Work request. Could every entry be set down once more, exactly as given?

Material provided.
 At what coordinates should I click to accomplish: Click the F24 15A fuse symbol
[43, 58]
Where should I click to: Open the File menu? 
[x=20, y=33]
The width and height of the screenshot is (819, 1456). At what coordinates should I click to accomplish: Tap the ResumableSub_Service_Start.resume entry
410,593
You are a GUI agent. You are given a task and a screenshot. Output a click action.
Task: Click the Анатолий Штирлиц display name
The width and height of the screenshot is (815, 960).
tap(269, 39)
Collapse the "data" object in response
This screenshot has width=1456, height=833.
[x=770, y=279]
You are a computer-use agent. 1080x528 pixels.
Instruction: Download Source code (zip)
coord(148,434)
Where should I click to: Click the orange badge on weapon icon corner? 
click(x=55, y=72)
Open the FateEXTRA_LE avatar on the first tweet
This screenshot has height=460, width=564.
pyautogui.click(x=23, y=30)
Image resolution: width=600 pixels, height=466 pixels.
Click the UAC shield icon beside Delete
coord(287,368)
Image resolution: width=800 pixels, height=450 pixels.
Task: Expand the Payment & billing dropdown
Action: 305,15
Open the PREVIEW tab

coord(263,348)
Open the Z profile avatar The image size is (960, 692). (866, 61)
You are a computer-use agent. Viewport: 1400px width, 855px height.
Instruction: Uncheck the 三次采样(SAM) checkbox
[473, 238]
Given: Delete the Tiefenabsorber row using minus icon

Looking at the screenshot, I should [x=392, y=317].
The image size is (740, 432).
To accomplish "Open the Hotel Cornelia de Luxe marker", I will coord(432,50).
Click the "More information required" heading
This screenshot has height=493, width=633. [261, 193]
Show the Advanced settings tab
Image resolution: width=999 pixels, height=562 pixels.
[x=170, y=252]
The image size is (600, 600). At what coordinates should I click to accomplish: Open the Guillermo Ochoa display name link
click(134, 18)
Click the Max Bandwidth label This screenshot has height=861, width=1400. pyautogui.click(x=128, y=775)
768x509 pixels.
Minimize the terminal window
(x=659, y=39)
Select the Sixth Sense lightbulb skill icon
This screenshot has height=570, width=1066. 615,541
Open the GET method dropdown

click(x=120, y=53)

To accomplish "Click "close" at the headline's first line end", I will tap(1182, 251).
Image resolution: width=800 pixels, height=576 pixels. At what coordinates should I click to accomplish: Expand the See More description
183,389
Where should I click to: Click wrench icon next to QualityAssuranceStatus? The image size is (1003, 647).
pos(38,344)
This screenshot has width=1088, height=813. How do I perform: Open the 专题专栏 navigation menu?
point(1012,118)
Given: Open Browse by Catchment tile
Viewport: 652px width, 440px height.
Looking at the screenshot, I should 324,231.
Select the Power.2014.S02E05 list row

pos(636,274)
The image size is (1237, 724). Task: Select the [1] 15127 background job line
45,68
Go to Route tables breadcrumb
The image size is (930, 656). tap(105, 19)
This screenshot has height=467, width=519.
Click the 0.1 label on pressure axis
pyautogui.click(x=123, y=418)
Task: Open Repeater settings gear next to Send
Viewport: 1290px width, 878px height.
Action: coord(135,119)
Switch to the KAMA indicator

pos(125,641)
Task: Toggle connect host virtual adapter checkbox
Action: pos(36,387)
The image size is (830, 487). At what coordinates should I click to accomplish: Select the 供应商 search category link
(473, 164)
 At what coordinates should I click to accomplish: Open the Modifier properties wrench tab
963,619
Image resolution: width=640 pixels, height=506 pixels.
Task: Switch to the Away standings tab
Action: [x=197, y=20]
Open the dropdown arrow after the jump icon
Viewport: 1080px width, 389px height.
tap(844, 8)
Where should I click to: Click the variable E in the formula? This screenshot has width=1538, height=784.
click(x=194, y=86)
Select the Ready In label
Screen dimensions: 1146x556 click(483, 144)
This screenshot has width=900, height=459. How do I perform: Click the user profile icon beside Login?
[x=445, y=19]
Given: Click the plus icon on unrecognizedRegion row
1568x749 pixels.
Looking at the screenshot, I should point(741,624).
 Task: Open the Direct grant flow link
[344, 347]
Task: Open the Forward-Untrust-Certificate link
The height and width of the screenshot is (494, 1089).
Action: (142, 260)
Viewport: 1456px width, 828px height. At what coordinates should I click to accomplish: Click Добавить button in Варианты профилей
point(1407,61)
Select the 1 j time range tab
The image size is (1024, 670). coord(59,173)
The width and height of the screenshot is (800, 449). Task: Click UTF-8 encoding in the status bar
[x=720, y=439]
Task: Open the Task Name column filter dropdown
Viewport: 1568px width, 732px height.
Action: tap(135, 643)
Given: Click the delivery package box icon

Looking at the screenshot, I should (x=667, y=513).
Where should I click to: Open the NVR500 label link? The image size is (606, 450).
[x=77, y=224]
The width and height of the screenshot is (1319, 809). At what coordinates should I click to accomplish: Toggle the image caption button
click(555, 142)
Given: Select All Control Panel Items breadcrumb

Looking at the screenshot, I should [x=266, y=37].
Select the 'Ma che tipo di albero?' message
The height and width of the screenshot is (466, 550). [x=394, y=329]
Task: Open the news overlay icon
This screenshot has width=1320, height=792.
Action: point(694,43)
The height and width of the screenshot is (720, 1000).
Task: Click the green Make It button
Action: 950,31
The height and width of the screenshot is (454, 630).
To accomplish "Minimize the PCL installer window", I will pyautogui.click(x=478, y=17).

Exercise answer.
 At what coordinates should I click to accomplish: Click the F24 15A fuse symbol
[43, 58]
Where should I click to: Open the File menu? 
[x=20, y=33]
The width and height of the screenshot is (819, 1456). At what coordinates should I click to accomplish: Tap the ResumableSub_Service_Start.resume entry
410,593
You are a GUI agent. You are given a task and a screenshot. Output a click action.
Task: Click the Анатолий Штирлиц display name
The width and height of the screenshot is (815, 960).
tap(269, 39)
Collapse the "data" object in response
This screenshot has width=1456, height=833.
[x=770, y=279]
You are a computer-use agent. 1080x528 pixels.
Instruction: Download Source code (zip)
coord(148,434)
Where should I click to: Click the orange badge on weapon icon corner? 
click(x=55, y=72)
Open the FateEXTRA_LE avatar on the first tweet
This screenshot has height=460, width=564.
pyautogui.click(x=23, y=30)
Image resolution: width=600 pixels, height=466 pixels.
Click the UAC shield icon beside Delete
coord(287,368)
Image resolution: width=800 pixels, height=450 pixels.
Task: Expand the Payment & billing dropdown
Action: 305,15
Open the PREVIEW tab

coord(263,348)
Open the Z profile avatar The image size is (960, 692). (866, 61)
You are a computer-use agent. Viewport: 1400px width, 855px height.
Instruction: Uncheck the 三次采样(SAM) checkbox
[473, 238]
Given: Delete the Tiefenabsorber row using minus icon

Looking at the screenshot, I should [x=392, y=317].
The image size is (740, 432).
To accomplish "Open the Hotel Cornelia de Luxe marker", I will coord(432,50).
Click the "More information required" heading
This screenshot has height=493, width=633. [261, 193]
Show the Advanced settings tab
Image resolution: width=999 pixels, height=562 pixels.
[x=170, y=252]
The image size is (600, 600). At what coordinates should I click to accomplish: Open the Guillermo Ochoa display name link
click(134, 18)
Click the Max Bandwidth label This screenshot has height=861, width=1400. pyautogui.click(x=128, y=775)
768x509 pixels.
Minimize the terminal window
(x=659, y=39)
Select the Sixth Sense lightbulb skill icon
This screenshot has height=570, width=1066. 615,541
Open the GET method dropdown

click(x=120, y=53)

To accomplish "Click "close" at the headline's first line end", I will tap(1182, 251).
Image resolution: width=800 pixels, height=576 pixels. At what coordinates should I click to accomplish: Expand the See More description
183,389
Where should I click to: Click wrench icon next to QualityAssuranceStatus? The image size is (1003, 647).
pos(38,344)
This screenshot has width=1088, height=813. How do I perform: Open the 专题专栏 navigation menu?
point(1012,118)
Given: Open Browse by Catchment tile
Viewport: 652px width, 440px height.
Looking at the screenshot, I should 324,231.
Select the Power.2014.S02E05 list row

pos(636,274)
The image size is (1237, 724). Task: Select the [1] 15127 background job line
45,68
Go to Route tables breadcrumb
The image size is (930, 656). tap(105, 19)
This screenshot has height=467, width=519.
Click the 0.1 label on pressure axis
pyautogui.click(x=123, y=418)
Task: Open Repeater settings gear next to Send
Viewport: 1290px width, 878px height.
Action: coord(135,119)
Switch to the KAMA indicator

pos(125,641)
Task: Toggle connect host virtual adapter checkbox
Action: pos(36,387)
The image size is (830, 487). At what coordinates should I click to accomplish: Select the 供应商 search category link
(473, 164)
 At what coordinates should I click to accomplish: Open the Modifier properties wrench tab
963,619
Image resolution: width=640 pixels, height=506 pixels.
Task: Switch to the Away standings tab
Action: [x=197, y=20]
Open the dropdown arrow after the jump icon
Viewport: 1080px width, 389px height.
tap(844, 8)
Where should I click to: Click the variable E in the formula? This screenshot has width=1538, height=784.
click(x=194, y=86)
Select the Ready In label
Screen dimensions: 1146x556 click(483, 144)
This screenshot has width=900, height=459. How do I perform: Click the user profile icon beside Login?
[x=445, y=19]
Given: Click the plus icon on unrecognizedRegion row
1568x749 pixels.
Looking at the screenshot, I should point(741,624).
 Task: Open the Direct grant flow link
[344, 347]
Task: Open the Forward-Untrust-Certificate link
The height and width of the screenshot is (494, 1089).
Action: (142, 260)
Viewport: 1456px width, 828px height. At what coordinates should I click to accomplish: Click Добавить button in Варианты профилей
point(1407,61)
Select the 1 j time range tab
The image size is (1024, 670). coord(59,173)
The width and height of the screenshot is (800, 449). Task: Click UTF-8 encoding in the status bar
[x=720, y=439]
Task: Open the Task Name column filter dropdown
Viewport: 1568px width, 732px height.
Action: tap(135, 643)
Given: Click the delivery package box icon

Looking at the screenshot, I should (x=667, y=513).
Where should I click to: Open the NVR500 label link? The image size is (606, 450).
[x=77, y=224]
The width and height of the screenshot is (1319, 809). At what coordinates should I click to accomplish: Toggle the image caption button
click(555, 142)
Given: Select All Control Panel Items breadcrumb

Looking at the screenshot, I should [x=266, y=37].
Select the 'Ma che tipo di albero?' message
The height and width of the screenshot is (466, 550). [x=394, y=329]
Task: Open the news overlay icon
This screenshot has width=1320, height=792.
Action: point(694,43)
The height and width of the screenshot is (720, 1000).
Task: Click the green Make It button
Action: 950,31
The height and width of the screenshot is (454, 630).
To accomplish "Minimize the PCL installer window", I will pyautogui.click(x=478, y=17).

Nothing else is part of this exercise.